Went from 2 to 1, now about to go back to 2 systems. I guess 3 if the Korg Kronos X counts as a computer (intel Atom cpu, Linux)


----------



## muk (Aug 4, 2019)

One, from 2013 I built a silent pc myself back then, and I am still using it. The only things I changed was adding more ram (32gb now), and ssds. The processor is a Xeon E3-1230 v3. Apart from a Dimension Strings template with crazy reverb settings (two convolution reverbs on each individual player, plus a lot of other processing) it handles everything I use just fine. But then I don't use huge templates. For the Dimension Strings template I made a second one without any processing, and carefully level-matched it to the one with processing. That way i could use the one without processing for writing and mock-upping, and then switch on all the processing for the rendering only. Worked well for me.


----------



## wst3 (Aug 4, 2019)

four - which I would happily exchange for one if I could - all Windows:

Master - Win10, 32GB - Sonar, Sound Forge, Finale, Studio One, Wavelab, DP, some softsynths
Sample Host - Win10,64GB - VEPro hosting Kontakt and VIPro
Giga Host - WinXP, running GigaStudio (and we know where this came from<G>), trying G-Player one more time, hope to retire this one.
Bizarre Host - Win7, 16GB - I use this to host a handful of x86 plugins, in VEPro, but more important, it is my main audio I/O box. It is an older motherboard that has PCI slots for my Frontier Design Dakota/Montana - 32 inputs from my hardware synthesizers, and 32 outputs that will, one of these days, control my analog synths via Expert Sleepers Silent Way. Even if I can retire the other two servers this one will probably always be in the mix. Part of the reason is that I am not ready to retire a handful of plugins that require an older version of Windows (e.g. Pro-53, Vokator, etc).
While I don't enjoy maintaining multiple computers, it is (mostly) working well for me. Getting Silent Way working has proven to be a larger challenge than I'd like, but I would love to integrate the Arp 2600 and the Korg MS-20 into the system.

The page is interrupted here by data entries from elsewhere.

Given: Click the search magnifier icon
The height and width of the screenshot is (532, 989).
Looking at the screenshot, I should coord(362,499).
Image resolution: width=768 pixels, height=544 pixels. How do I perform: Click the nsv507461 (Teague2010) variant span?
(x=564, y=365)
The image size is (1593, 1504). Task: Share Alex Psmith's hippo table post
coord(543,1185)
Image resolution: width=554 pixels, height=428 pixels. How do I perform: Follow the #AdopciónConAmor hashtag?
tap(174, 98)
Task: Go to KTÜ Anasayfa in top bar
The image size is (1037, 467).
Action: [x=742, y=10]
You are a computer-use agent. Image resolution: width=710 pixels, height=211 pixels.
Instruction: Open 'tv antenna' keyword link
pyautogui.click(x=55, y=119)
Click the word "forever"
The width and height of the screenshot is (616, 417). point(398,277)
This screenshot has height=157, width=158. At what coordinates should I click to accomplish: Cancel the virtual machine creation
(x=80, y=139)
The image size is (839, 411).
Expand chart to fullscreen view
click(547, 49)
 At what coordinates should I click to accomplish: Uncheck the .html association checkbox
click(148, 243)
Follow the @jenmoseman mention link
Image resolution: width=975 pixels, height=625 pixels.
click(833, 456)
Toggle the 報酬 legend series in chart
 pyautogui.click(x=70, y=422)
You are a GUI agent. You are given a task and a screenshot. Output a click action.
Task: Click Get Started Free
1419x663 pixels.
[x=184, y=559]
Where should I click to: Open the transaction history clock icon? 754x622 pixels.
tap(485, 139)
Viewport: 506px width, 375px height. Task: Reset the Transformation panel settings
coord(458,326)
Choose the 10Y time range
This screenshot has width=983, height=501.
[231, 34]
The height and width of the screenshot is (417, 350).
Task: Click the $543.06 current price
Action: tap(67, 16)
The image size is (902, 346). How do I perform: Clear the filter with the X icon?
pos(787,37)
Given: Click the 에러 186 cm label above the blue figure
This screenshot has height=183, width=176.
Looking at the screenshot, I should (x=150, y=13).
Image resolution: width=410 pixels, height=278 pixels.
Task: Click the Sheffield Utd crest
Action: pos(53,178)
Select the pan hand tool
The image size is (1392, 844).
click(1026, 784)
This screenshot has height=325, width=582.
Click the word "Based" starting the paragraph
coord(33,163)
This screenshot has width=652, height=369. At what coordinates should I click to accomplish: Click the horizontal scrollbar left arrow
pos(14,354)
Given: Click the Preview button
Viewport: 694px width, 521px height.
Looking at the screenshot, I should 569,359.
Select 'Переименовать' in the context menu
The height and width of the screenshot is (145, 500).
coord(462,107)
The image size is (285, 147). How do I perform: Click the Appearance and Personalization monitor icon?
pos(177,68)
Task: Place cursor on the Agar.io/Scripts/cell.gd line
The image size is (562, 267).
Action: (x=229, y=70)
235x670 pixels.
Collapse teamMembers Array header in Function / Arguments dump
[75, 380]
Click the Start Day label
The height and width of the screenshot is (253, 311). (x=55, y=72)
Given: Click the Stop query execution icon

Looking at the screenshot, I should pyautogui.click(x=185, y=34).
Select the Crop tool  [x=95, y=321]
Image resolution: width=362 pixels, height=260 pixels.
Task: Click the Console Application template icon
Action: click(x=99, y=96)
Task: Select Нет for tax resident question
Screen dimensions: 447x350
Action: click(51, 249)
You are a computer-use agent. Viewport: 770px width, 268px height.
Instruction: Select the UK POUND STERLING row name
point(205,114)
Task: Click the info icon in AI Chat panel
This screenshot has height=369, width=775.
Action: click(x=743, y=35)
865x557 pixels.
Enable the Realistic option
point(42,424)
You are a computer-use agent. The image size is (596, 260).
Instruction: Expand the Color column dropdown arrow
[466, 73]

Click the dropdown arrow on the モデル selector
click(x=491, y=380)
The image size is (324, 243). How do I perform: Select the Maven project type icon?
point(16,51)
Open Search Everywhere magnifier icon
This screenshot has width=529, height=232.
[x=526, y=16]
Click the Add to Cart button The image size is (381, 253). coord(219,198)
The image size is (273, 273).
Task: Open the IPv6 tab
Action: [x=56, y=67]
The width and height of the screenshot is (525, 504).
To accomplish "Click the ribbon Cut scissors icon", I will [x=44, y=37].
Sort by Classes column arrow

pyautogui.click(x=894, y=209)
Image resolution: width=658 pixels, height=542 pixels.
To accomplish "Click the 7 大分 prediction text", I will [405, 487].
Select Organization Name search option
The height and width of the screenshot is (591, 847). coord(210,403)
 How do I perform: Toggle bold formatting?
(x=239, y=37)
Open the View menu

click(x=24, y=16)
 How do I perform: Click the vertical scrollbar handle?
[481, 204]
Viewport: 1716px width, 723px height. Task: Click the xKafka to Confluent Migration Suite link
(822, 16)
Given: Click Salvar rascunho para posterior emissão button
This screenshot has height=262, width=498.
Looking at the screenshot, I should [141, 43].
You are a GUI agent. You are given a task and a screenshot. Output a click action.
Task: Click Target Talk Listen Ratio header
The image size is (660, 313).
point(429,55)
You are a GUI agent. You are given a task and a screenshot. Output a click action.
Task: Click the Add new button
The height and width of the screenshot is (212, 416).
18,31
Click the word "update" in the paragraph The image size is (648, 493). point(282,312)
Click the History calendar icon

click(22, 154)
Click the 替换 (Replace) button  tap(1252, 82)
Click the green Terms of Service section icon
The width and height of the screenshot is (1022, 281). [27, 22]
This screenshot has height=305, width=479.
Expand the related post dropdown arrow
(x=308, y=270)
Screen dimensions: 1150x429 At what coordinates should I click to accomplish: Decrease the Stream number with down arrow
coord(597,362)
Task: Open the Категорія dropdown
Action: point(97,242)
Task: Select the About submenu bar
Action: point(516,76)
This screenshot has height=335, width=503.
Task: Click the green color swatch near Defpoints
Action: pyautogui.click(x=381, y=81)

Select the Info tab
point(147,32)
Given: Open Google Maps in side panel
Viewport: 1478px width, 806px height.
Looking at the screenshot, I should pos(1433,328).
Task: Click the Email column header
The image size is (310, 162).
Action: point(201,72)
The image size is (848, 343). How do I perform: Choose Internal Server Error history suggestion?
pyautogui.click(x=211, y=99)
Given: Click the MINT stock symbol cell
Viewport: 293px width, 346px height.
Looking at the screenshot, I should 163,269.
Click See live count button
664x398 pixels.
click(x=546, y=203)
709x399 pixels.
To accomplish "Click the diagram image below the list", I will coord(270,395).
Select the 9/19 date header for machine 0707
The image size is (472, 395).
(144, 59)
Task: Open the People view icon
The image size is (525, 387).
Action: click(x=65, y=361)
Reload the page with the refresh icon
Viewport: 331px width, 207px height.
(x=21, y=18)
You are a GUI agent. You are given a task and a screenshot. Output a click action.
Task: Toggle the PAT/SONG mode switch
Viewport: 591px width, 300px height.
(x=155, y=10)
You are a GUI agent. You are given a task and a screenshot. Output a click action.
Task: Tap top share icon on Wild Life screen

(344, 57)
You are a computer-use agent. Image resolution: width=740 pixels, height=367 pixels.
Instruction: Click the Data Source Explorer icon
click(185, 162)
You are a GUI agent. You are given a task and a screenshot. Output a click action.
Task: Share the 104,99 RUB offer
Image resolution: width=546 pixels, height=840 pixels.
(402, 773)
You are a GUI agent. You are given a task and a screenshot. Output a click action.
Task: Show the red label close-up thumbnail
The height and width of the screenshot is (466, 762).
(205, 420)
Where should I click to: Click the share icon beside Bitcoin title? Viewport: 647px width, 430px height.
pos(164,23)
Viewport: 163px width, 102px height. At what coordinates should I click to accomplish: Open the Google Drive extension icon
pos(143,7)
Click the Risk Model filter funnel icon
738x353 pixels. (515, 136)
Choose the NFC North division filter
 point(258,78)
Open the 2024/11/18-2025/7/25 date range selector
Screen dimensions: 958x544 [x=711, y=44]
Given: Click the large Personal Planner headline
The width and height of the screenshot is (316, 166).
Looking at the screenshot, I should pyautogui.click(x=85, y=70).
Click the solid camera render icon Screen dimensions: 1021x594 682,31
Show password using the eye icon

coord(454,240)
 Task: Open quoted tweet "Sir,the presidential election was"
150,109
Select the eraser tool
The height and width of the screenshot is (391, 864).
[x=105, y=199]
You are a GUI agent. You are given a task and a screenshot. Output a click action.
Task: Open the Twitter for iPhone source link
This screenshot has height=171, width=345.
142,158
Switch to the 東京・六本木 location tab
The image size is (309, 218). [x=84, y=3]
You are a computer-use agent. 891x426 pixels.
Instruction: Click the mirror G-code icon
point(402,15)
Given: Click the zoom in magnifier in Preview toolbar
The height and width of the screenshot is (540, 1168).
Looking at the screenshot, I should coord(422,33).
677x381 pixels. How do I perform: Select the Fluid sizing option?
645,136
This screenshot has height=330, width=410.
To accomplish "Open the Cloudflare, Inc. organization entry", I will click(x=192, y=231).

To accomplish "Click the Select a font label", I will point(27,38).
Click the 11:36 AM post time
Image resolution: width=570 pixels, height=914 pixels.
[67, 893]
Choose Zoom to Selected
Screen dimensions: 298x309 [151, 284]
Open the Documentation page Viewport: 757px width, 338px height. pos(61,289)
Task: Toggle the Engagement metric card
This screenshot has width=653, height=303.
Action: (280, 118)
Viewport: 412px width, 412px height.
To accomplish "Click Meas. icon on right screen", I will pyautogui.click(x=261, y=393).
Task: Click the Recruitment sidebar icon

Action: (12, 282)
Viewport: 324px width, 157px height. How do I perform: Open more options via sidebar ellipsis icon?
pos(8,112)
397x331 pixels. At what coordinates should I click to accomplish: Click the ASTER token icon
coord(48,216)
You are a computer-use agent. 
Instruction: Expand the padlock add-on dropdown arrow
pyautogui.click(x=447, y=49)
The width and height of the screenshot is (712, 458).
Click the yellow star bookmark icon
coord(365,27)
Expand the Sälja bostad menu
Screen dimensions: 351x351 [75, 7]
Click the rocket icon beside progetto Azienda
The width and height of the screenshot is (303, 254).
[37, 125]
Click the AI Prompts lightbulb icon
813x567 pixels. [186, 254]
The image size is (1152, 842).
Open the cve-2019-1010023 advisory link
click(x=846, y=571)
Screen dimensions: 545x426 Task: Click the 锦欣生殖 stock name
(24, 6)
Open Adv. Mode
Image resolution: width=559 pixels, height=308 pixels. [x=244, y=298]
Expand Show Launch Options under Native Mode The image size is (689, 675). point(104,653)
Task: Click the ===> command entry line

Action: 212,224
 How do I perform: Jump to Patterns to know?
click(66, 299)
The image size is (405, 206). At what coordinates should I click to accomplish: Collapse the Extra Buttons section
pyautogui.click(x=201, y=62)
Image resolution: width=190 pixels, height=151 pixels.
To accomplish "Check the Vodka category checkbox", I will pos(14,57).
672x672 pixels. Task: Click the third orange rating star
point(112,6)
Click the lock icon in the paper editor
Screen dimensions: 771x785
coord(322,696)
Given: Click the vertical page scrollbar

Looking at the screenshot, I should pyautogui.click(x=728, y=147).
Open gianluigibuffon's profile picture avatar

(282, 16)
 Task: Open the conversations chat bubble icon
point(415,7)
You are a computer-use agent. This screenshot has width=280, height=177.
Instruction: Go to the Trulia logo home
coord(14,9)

And if you think this is odd (and you should) wait till yet get a load of MIDI routing<G>! I am using the Frontier Designs Sierra 8x8 Midi Interface to drive some of the synthesizers, a CopperLAN based Alyseum AL-88c to drive others, and an iCOnnectivity iConnectAUDIO4+ to connect my various controllers. If I could I'd prefer an entirely CopplerLAN based system, but that doesn't seem likely right now.

Truthfully it is far more complex than I'd like, and requires more time dealing with tech than I'd like, but (knock wood) it works, so I should just shut up! To give you an idea, al but the master are installed in a rack that is as isolated as possible (for now), and one of the fans in the Giga machine has gone rogue, jet engine at 10 feet loud! And while it is of minimal consequence, the DAW is three feet from me, and the power supply is growing increasingly noisy, and needs to be replaced. That sort of thing is annoying, but still better than aligning a 2" tape deck before every session!


----------



## Saxer (Aug 4, 2019)

MacPro 2013 8 Core dust bin (64 GIG RAM) and a slave PC.

But I didn't start the PC for month. I just don't have fun working with big templates and I really hate working on Windows machines. I use VEPro for some stacked sounds on the same machine but most of the time I'm fine with Logic only.

I have another MacMini for office/vi-control/wetransfer etc. and a MacBookPro 2012 for some external work.

I'd like to have a faster MacPro some day.


----------



## chimuelo (Aug 4, 2019)

I never sell or toss mine. I use anything I build for two years, then it becomes a spare.
Then I use different ones for rehearsal, they also have a spare.
So 6 in total. 2 x 4Us, one is still Gigastudio w/ P4, the other one an i7 960.
The other 4 are 1Us, 3 x i7 4790k and an i7 5775C.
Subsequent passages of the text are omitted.